Politik

"Macht durch Lügen und Betrug" Chinas Führung am Pranger

Die Familien der Opfer des Massakers vom 4. Juni 1989 in Peking haben ihre Landsleute aufgefordert, Druck auf Chinas Führung auszuüben. Dadurch solle eine Neubewertung der Demokratiebewegung eingeleitet werden. Vor dem 15. Jahrestag nahmen am Sonntag in Hongkong einige tausend Menschen an einem Gedenkmarsch teil.

Viele trugen Trauerkleidung. Bei der blutigen Niederschlagung der Bewegung und der Studentenproteste auf dem Tian'anmen-Platz, dem Platz des Himmlischen Friedens, durch die Volksbefreiungsarmee waren einige hundert Menschen getötet worden.
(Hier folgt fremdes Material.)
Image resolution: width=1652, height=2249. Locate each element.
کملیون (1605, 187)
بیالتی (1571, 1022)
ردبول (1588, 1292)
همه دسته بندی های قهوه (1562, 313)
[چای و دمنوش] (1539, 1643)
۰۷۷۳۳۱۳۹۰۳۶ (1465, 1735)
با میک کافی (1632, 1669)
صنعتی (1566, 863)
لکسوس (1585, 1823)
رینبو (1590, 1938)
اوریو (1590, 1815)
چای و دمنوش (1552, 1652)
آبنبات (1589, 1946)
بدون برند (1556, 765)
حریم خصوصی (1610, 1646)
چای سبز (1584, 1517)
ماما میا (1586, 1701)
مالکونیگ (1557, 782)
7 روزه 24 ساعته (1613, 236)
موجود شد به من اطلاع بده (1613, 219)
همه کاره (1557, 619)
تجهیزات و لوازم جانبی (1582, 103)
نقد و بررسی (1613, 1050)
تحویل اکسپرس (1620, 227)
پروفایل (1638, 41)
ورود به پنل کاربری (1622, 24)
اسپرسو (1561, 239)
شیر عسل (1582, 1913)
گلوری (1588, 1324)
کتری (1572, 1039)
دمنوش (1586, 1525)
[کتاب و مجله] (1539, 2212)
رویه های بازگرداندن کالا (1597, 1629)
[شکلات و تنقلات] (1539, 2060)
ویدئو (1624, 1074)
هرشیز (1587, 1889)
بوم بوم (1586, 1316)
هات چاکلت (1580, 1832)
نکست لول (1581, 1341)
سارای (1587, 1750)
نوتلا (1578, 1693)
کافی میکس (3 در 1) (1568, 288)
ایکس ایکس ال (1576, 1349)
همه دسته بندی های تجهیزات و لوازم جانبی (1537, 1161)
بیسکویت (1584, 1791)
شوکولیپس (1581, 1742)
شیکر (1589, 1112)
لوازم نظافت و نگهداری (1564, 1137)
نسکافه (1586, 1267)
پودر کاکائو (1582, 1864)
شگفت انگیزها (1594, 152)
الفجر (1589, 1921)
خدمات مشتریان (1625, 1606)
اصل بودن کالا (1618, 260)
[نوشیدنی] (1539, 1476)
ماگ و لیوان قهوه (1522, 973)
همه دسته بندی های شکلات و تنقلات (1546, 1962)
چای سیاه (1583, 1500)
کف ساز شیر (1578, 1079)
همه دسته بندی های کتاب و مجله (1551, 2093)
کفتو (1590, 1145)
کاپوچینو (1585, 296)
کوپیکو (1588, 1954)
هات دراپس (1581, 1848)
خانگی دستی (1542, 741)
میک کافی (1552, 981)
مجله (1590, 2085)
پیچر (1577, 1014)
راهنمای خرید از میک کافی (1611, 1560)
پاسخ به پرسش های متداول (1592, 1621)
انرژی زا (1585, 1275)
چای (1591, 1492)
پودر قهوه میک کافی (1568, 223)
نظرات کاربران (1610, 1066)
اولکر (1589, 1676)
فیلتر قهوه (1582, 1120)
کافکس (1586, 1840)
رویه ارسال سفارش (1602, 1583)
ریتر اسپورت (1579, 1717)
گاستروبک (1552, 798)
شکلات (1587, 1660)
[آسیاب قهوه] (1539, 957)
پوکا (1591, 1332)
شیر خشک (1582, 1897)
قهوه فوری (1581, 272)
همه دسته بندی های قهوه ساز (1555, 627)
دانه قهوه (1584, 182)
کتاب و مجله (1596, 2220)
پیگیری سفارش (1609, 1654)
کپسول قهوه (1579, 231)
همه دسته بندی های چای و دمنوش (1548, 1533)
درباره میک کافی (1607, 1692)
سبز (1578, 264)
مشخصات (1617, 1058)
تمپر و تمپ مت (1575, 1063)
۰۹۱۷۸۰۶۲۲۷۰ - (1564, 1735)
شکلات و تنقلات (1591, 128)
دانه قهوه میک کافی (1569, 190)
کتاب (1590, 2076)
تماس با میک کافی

Die "Mütter von Tian'anmen", wie ein Netzwerk der Angehörigen genannt wird, forderten die Wahrheit über den Militäreinsatz. Die Regierung müsse ihre Verantwortung anerkennen, heißt es in einem Appell, den die in New York ansässige Menschenrechtsorganisation Human Rights in China (HRiC) am Samstag verbreitete. Vor dem Jahrestag hat Chinas Staatssicherheit die Angehörigen, Bürgerrechtler oder deren Familien unter Hausarrest gestellt oder ihre Überwachung verstärkt, um öffentliche Trauerbekundungen zu verhindern.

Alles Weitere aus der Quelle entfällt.